Duas das maiores empresas de energia da Europa enfrentam dificuldades para recuperar pagamentos de cerca de US$ 6 bilhões da Venezuela e têm se deparado com a indiferença de autoridades dos Estados Unidos em relação à dívida, segundo duas pessoas familiarizadas com o assunto ouvidas pelo Financial Times.
Há vários anos, a italiana Eni e a espanhola Repsol fornecem à Venezuela grandes volumes de gás e nafta, usada para diluir o petróleo pesado do país e facilitar seu transporte. As duas companhias são sócias no campo de gás Perla, na costa venezuelana, que sustenta a afirmação da Repsol de responder por cerca de um terço do gás usado na geração de eletricidade do país.
Até março do ano passado, elas recebiam petróleo bruto venezuelano como pagamento pelo gás. Mas, ao intensificar a pressão sobre Caracas, Washington afirmou que interromperia esses pagamentos ao revogar uma licença especial de operação concedida a todas as empresas estrangeiras —antes de isentar a petroleira americana Chevron da regra.
A medida expôs os grupos de energia a sanções caso continuassem a receber pagamentos. Desde então, Repsol e Eni continuaram fornecendo gás ao mercado doméstico venezuelano sem receber retornos em dinheiro ou em petróleo, acumulando apenas promissórias.
Apesar de forte lobby, nenhuma solução surgiu.

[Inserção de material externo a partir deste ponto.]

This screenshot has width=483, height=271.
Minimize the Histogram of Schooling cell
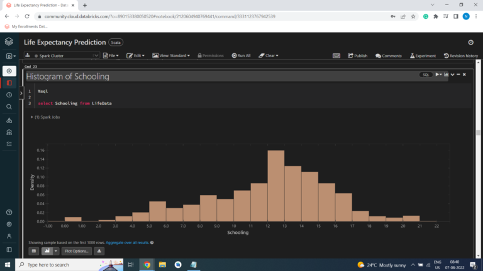[x=458, y=75]
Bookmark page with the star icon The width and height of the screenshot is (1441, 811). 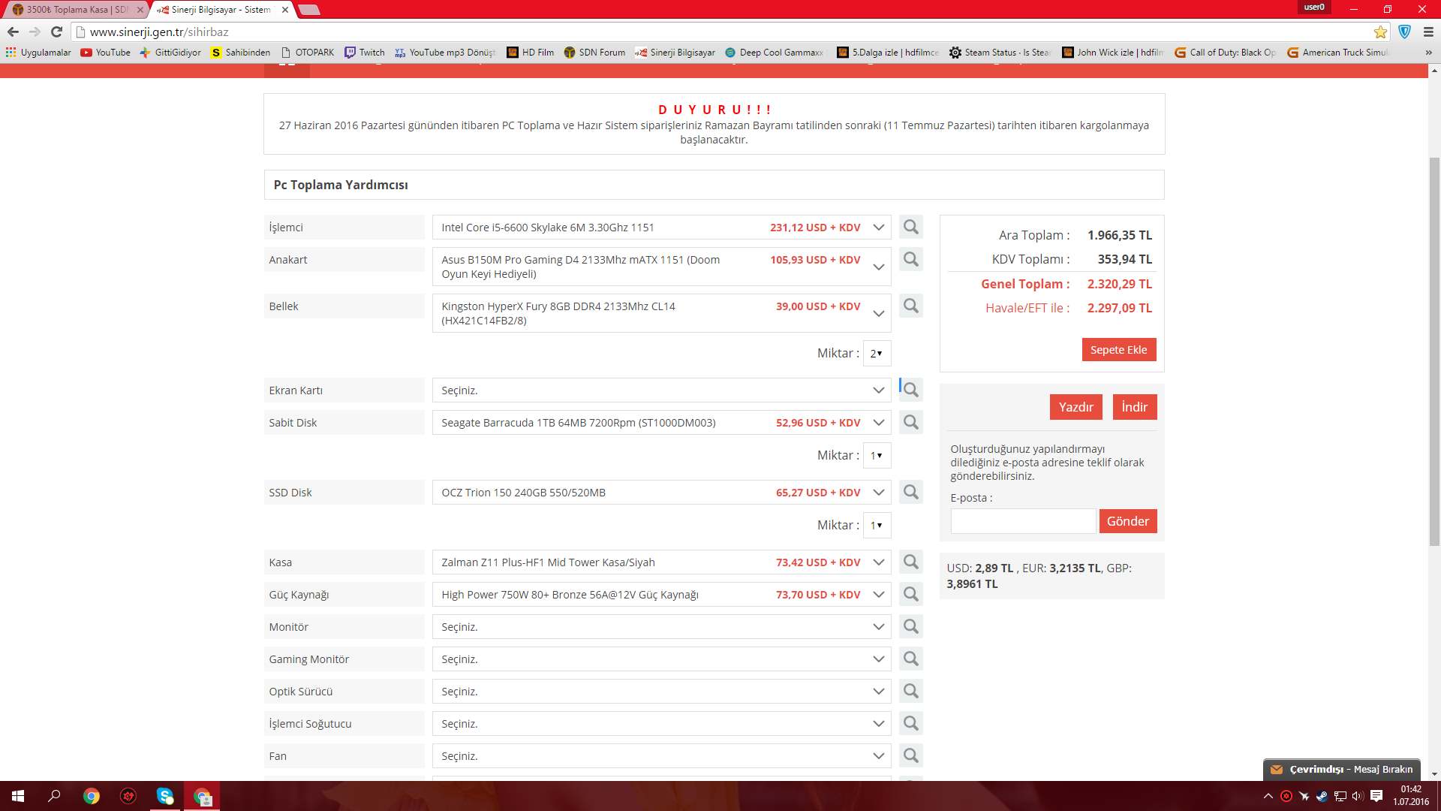1379,32
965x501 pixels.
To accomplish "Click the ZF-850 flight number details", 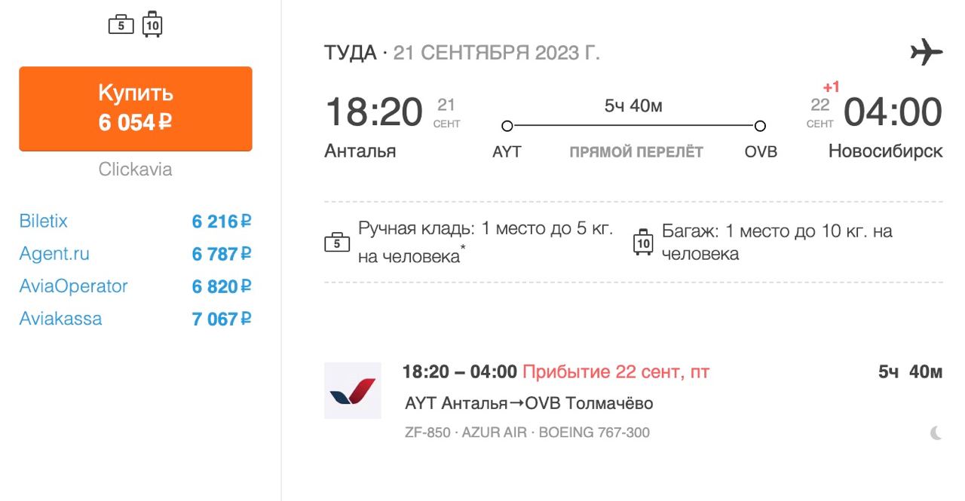I will point(427,432).
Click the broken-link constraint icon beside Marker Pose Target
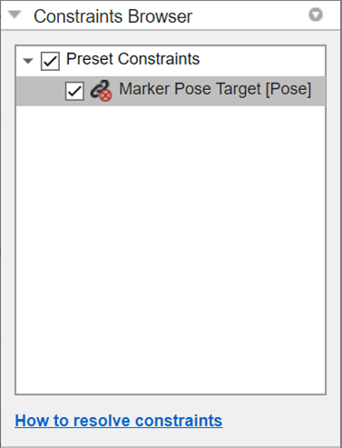This screenshot has height=448, width=342. [x=101, y=91]
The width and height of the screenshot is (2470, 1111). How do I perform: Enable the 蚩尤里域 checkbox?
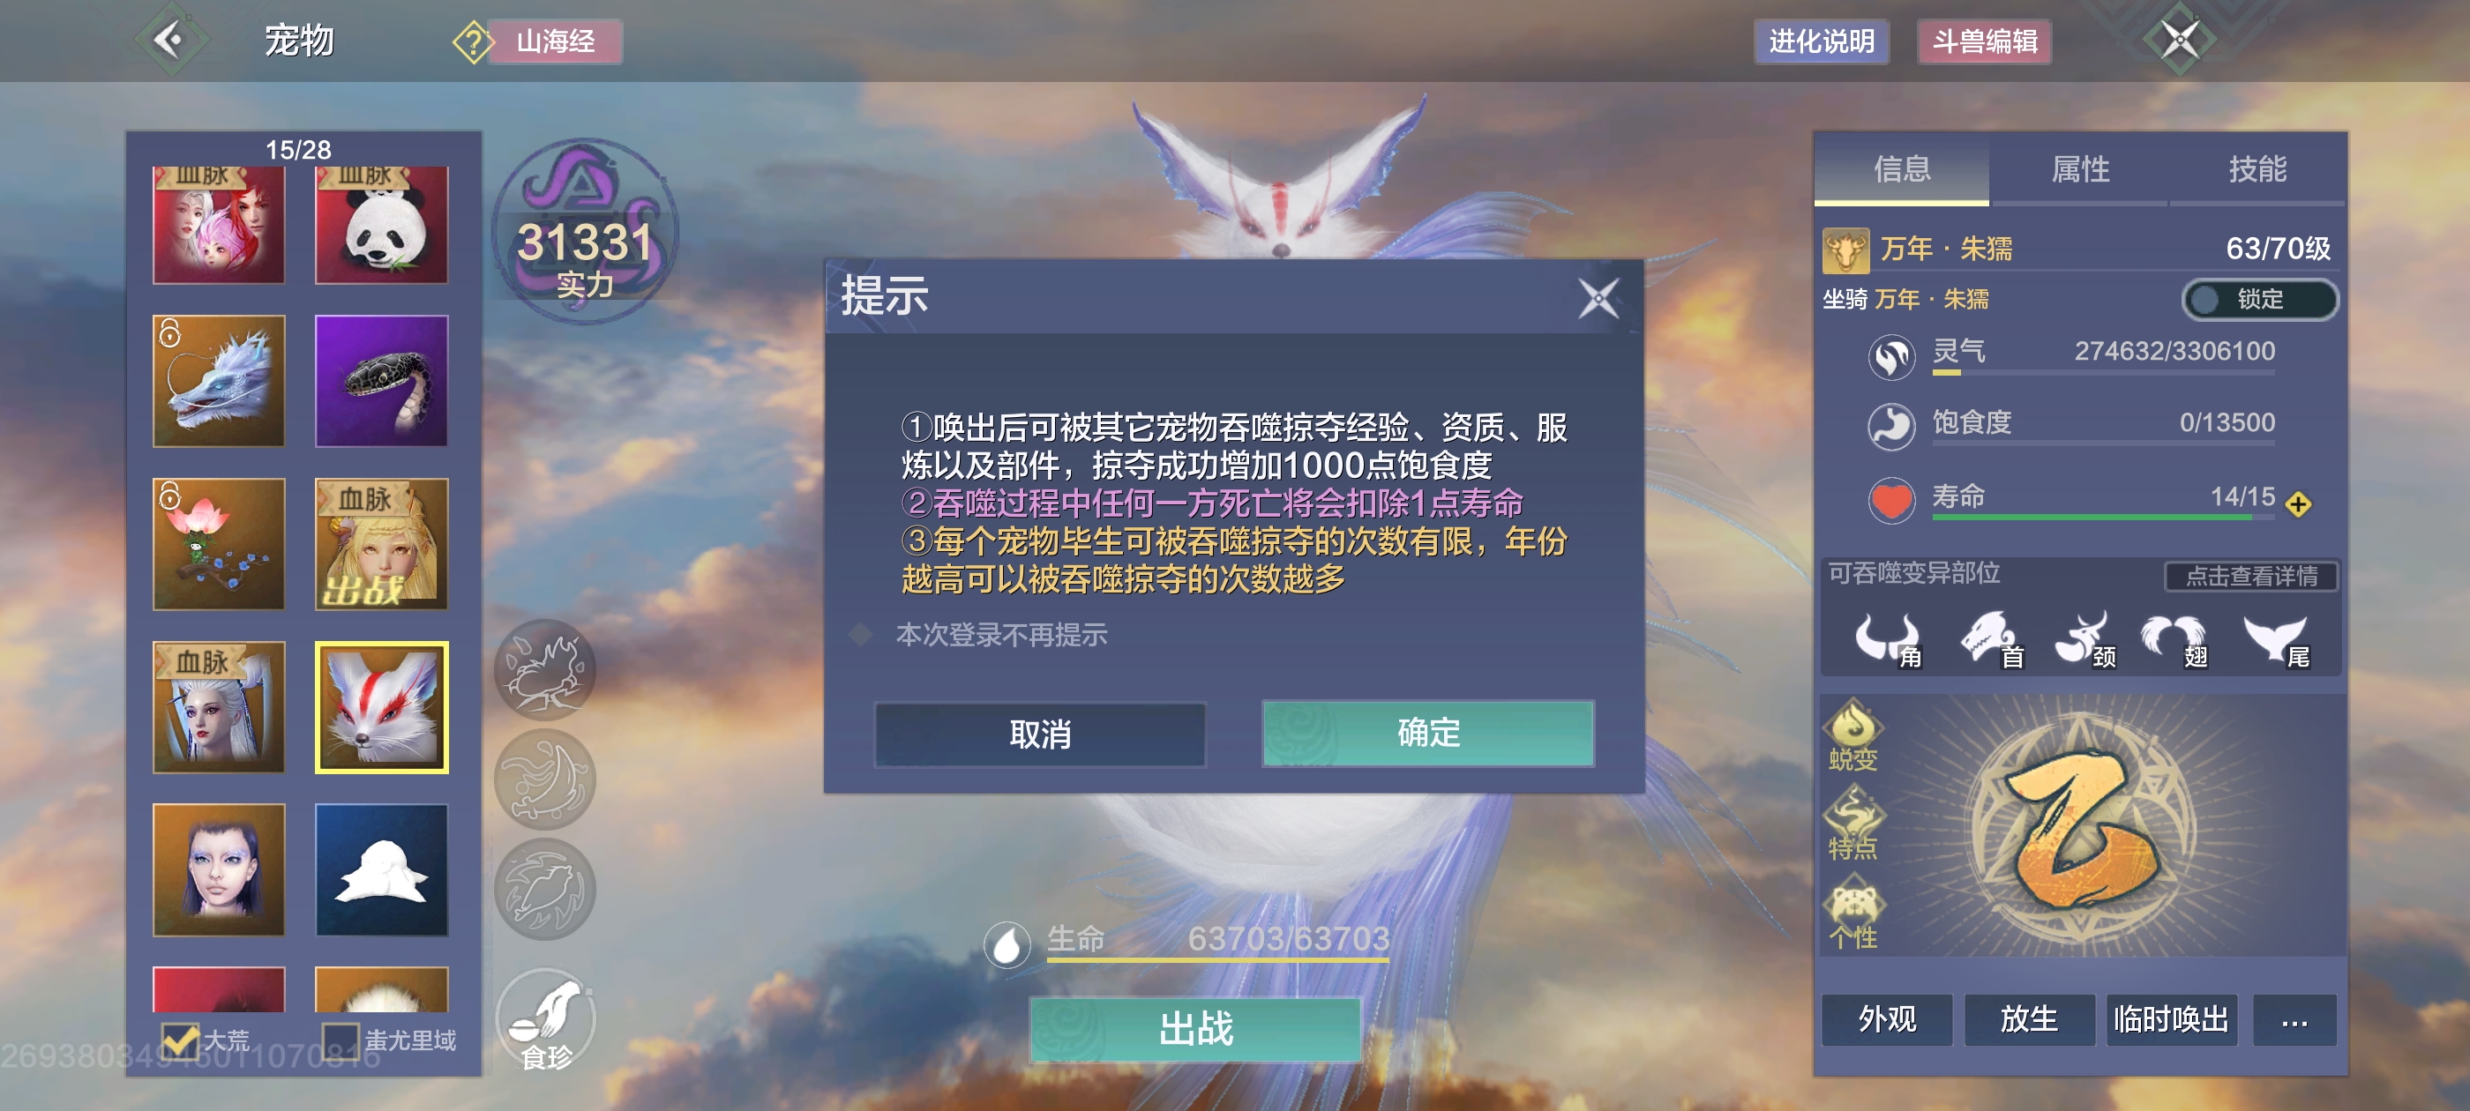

Uma pessoa a par do caso disse que a política “America First” do governo tem afetado empresas europeias, que perceberam falta de urgência da Casa Branca para resolver seus problemas.
Josu Jon Imaz, presidente-executivo da Repsol, disse que seu grupo estava em conversas para resolver o bloqueio aos pagamentos em espécie antes de o ditador Nicolás Maduro ser capturado pelos EUA no sábado (3). “Mantemos… neste momento um diálogo construtivo e totalmente transparente com a administração americana”, afirmou em teleconferência de resultados em outubro.
Analistas sugerem que tanto a Eni quanto a Repsol, entre outros grupos europeus, podem ter interesse em investir no setor de energia da Venezuela no futuro, mas as empresas se recusaram a comentar essa possibilidade ou a dívida que lhes é devida.
Os US$ 6 bilhões também incluem parte de dívidas antigas relativas à nafta fornecida pela Eni e pela Repsol à estatal venezuelana PDVSA em 2023.
A Repsol possui vários ativos na Venezuela, que foi seu segundo maior mercado em volume de produção em 2024, atrás apenas dos EUA e empatado com Trinidad e Tobago. A empresa produziu 24 milhões de barris de óleo equivalente, dos quais 85% foram de gás.
Com 256 milhões de barris de óleo equivalente em reservas provadas contabilizadas na Venezuela, o país responde por 15% das reservas provadas totais da empresa.
O Departamento do Tesouro dos EUA, responsável por emitir licenças especiais que permitem empresas a operar na Venezuela, não respondeu imediatamente a um pedido de comentário.